It’s easy to feel compassion for the plight of the small market team. Fewer potential ticket buyers, fewer potential sponsors, smaller TV audience, departing superstars. How does a small market compete against their big city rivals?
Last year’s NBA and NFL lockouts focused on the issue. New revenue sharing arrangements were supposed to help small markets play on more equal footing, allowing them to spend equivalent money on player salaries in spite of lower revenues. In the NBA, the new arrangement did nothing to prevent superstar players from bolting out of small markets as soon as they could. Seemed like nothing, not even CBA rules directly addressing the issue, could prevent big market teams from having a huge advantage.

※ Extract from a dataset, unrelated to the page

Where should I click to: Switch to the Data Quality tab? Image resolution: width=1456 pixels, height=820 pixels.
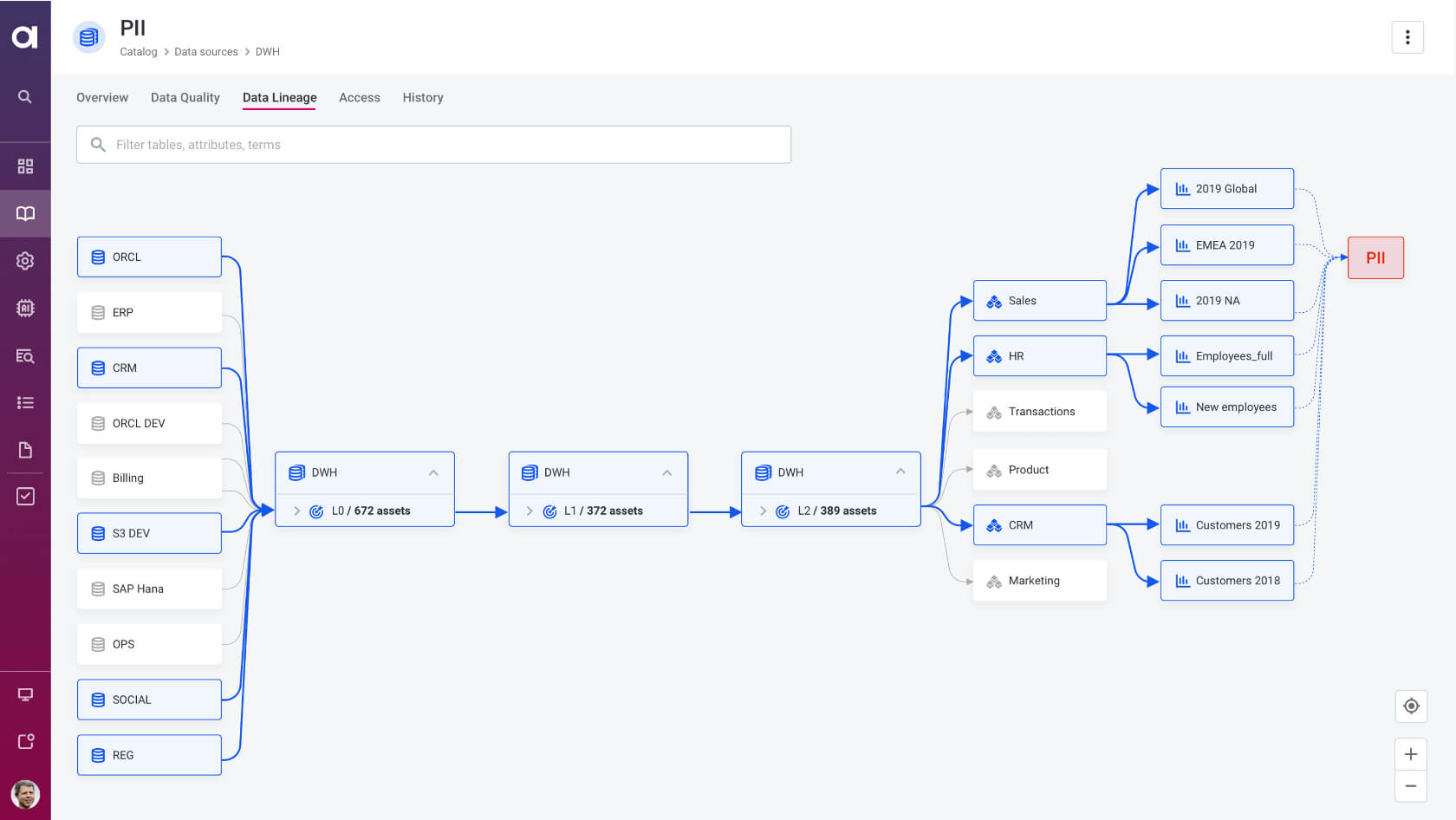click(185, 98)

But if you ignore the sensationalist stories about CP3, Melo, Lebron and Amare all bolting for the bright lights of the big city, you find something completely surprising. Look at the standings in the NBA today. On Feb 2, 2012, the teams playing above .500 include: Oklahoma, San Antonio, Houston, Denver, Portland, Utah, Memphis and Indiana. In the meantime, the star studded New York Knicks are 8-13. The NFL is no different. This year, two big city teams (NY and NE) square off in the Super Bowl. But last year, it was PIT and GB. In Major League Baseball, the St. Louis Cardinals are the current World Series Champs. Market size seems much less relevant that we might think.
Far more interesting to me is the fact that organizations that win tend to do so perennially. The Spurs (NBA), Cardinals (MLB) and Steelers (NFL) are always good. The Denver Nuggets appeared to be doomed when Melo left. But today they are just 3 games out of first place in their division. When this year’s NFL playoffs began, 8 of the 10 teams that qualified had previously won at least 1 Super Bowl. By conference championship weekend, each of the remaining 4 teams had previously won the big one at least once, with three of the 4 having won multiple Lombardi’s.
Yes, superstars win championships. Few teams that win it all do so without at least one legitimate superstar. But superstars come and go. Montana, Bradshaw, Favre, Staubach, Magic and Bird all retired, yet their organizations went on to win championships without them.
It’s not about market size. It’s not about superstars. It’s about the organization. Winning organizations find a way to win regardless of roster or market. They win because of outstanding decisions, responsible salary cap management, great coaching, front office consistency and dedication to a team philosophy that doesn’t change. Check out what is happening in Denver, Portland and Utah this year in the NBA. Each team has lost superstars recently, but they continue winning. Small market teams: stop whining. Focus instead on the organization. Look in the mirror. Great management and great corporate environment matters more than things like market size. Winning is in your hands. Market size is beyond your control, but it is not critical to success.